Go through the records and copy each line where the word "pixels" occurs.

Records to process:
Start of Block

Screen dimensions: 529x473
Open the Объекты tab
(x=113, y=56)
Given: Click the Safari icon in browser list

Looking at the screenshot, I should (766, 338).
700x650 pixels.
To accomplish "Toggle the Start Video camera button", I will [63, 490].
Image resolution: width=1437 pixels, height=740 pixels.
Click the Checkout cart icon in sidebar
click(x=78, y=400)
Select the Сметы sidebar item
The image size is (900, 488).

End of Block

Exercise answer:
700x650 pixels.
Image resolution: width=1437 pixels, height=740 pixels.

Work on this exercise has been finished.